Thaler on Mortgages: Sentiment over the Liberal Order

Richard Thaler, of Libertarian Paternalism fame, has a generally sensible piece in the New York Times, Will More Borrowers Walk Away From Their Mortgages.

Two points however bear refuting:

[The] norm [to keep paying a mortgage even on underwater property] might have been appropriate when the lender was the local banker. More commonly these days, however, the loan was initiated by an aggressive mortgage broker who maximized his fees at the expense of the borrower’s costs, while the debt was packaged and sold to investors who bought mortgage-backed securities in the hope of earning high returns, using models that predicted possible default rates.
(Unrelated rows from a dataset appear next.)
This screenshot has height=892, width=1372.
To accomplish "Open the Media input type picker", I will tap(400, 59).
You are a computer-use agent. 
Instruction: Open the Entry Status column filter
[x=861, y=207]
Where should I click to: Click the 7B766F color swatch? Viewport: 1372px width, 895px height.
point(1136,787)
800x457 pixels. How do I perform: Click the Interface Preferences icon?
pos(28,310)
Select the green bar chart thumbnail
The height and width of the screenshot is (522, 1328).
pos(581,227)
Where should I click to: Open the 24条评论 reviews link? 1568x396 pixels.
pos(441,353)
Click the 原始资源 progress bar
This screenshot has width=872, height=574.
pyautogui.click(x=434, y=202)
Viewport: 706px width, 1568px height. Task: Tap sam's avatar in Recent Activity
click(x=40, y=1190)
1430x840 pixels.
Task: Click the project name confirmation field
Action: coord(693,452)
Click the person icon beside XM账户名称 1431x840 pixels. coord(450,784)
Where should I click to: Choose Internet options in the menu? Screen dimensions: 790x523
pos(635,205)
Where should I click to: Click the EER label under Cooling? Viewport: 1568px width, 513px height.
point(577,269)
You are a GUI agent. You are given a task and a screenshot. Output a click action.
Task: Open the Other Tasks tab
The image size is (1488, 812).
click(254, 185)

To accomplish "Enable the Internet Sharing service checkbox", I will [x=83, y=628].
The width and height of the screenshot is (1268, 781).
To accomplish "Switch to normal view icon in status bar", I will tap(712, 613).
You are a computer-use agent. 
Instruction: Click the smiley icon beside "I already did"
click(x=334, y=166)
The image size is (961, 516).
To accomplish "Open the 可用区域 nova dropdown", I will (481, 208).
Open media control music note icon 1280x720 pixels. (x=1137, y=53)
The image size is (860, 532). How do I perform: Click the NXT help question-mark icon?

That is in equal parts sentimental and pernicious. If it is ok to exercise the put option to Morgan Stanley, it is also ok to do it with the local banker. You, I, Morgan Stanley, and the local banker are all equally responsible under the law for our promises and the contracts we enter. That there should be one law for favored in-groups, like the local banker you may run across in the grocery store, and another, lesser law for outsiders and strangers, like Morgan Stanley, is profoundly subversive to continued existence of the liberal order. That we have largely overcome such distinctions in the law is a fundamental pillar of a commercial republic. Throwing it overboard would be dangerous and wrong.

Eric Posner, a law professor, and Luigi Zingales, an economist, both from the University of Chicago, have made an interesting suggestion: Any homeowner whose mortgage is underwater and who lives in a ZIP code where home prices have fallen at least 20 percent should be eligible for a loan modification. The bank would be required to reduce the mortgage by the average price reduction of homes in the neighborhood. In return, it would get 50 percent of the average gain in neighborhood prices—if there is one—when the house is eventually sold.

This is equally ruinous to the rule of law. If such a modification was to the advantage of both sides, there should be nothing to prevent it from happening now. That this is not happening shows that it is not in the interest of at least one side. That it is eagerly embraced by the politically attuned suggests that the large and politically powerful group—homeowners—who would benefit at the expense of a small and despised minority—Wall Street banks and their investors.

So, shorn of rhetorical pretense, the Posner/Zingales proposal is no more than a expropriation of property held by the politically powerless for the benefit of the politically powerful. It is disappointing that distinguished economists such as they should need to be reminded that such proposals—even if they are not enacted!—undermine the rule of law and push nations along the road to ruin.